Figure 5.

Kinase-deficient ILK inhibits phosphorylation of PKB/AKT on serine-473, and wild-type ILK directly phosphorylates PKB/AKT on serine-473 in vitro. (A) The status of phosphorylation of PKB/AKT on serine-473 was determined in IEC-18 cells and in wild-type ILK overexpressing (ILK-13) cells or IEC-18 cells expressing kinase-deficient ILK (ILK-KD, GH31R) (18, 19). Cells growing in serum (5 μg/ml) containing tissue culture medium were lysed and extracts were analyzed by Western blotting by using either anti-PKB/AKT antibody or serine-473 phospho-specific antibody. PKB/AKT is expressed at equivalent levels in all cell lines but the extent of serine-473 phosphorylated PKB/AKT is dramatically inhibited in cells expressing kinase-deficient ILK. (B) Transient transfection of kinase-deficient ILK with HA-tagged PKB/AKT inhibits serine-473 phosphorylation of PKB/AKT. Cotransfection of PKB/AKT with wild-type ILK results in enhanced phosphorylation on serine-473, whereas cotransfection with kinase-deficient ILK results in inhibition of serine-473 phosphorylation of PKB/AKT. Transfection efficiency was monitored by analyzing PKB/AKT-HA expression by using Western blot analysis with anti-HA antibody. (C) Direct phosphorylation of PKB/AKT on serine-473 by ILK in vitro.
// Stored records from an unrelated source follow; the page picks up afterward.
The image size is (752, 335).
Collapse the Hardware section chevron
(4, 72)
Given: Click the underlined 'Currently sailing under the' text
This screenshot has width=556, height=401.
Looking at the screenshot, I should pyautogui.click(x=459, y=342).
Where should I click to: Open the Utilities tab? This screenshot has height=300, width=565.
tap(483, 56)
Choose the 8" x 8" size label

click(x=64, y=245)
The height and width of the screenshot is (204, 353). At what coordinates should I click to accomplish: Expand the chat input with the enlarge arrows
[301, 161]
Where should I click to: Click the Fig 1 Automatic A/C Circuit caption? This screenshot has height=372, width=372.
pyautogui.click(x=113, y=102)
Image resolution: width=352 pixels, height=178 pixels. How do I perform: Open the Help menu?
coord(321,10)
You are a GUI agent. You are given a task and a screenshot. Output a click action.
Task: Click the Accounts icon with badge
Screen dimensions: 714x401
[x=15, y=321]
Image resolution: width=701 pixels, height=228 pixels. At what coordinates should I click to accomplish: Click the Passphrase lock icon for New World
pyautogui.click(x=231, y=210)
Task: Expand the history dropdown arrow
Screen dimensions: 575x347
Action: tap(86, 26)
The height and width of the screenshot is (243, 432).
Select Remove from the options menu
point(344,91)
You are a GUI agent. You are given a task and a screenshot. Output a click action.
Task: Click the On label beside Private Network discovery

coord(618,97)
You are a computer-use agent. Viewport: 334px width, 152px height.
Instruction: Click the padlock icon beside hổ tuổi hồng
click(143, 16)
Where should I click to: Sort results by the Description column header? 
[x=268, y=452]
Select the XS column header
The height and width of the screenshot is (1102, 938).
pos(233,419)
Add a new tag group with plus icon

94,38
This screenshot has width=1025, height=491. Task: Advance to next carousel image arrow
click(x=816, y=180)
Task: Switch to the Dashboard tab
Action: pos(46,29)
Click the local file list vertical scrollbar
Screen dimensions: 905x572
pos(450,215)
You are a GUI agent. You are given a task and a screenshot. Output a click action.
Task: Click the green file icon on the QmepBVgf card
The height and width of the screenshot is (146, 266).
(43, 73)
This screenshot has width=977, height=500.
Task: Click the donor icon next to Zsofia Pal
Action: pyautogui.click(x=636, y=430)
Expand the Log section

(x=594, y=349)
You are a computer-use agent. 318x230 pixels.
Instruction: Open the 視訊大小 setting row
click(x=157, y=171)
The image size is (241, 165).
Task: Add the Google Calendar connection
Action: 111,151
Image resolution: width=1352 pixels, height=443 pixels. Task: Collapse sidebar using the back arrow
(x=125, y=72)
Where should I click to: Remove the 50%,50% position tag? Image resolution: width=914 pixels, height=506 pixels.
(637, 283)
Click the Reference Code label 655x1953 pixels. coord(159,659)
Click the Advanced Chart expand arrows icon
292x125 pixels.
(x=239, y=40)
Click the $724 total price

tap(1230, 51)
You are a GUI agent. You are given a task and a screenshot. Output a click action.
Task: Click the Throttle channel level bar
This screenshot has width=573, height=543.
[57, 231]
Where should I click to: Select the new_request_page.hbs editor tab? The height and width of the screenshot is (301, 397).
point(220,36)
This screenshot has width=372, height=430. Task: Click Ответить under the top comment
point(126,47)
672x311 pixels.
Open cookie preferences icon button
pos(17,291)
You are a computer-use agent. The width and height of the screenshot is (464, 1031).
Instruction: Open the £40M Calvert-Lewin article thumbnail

Recombinant GST-PKB/AKT coupled to glutathione-Sepharose beads was incubated with or without recombinant GST-ILK (75 ng) in kinase reaction buffer. After 2 hr at 30°C, the GST-PKB/AKT beads were precipitated and analyzed by Western blot analysis. The amount of PKB/AKT detected is equivalent in the presence or absence of ILK, whereas serine-473 phosphorylated PKB/AKT is detectable only in the presence of ILK.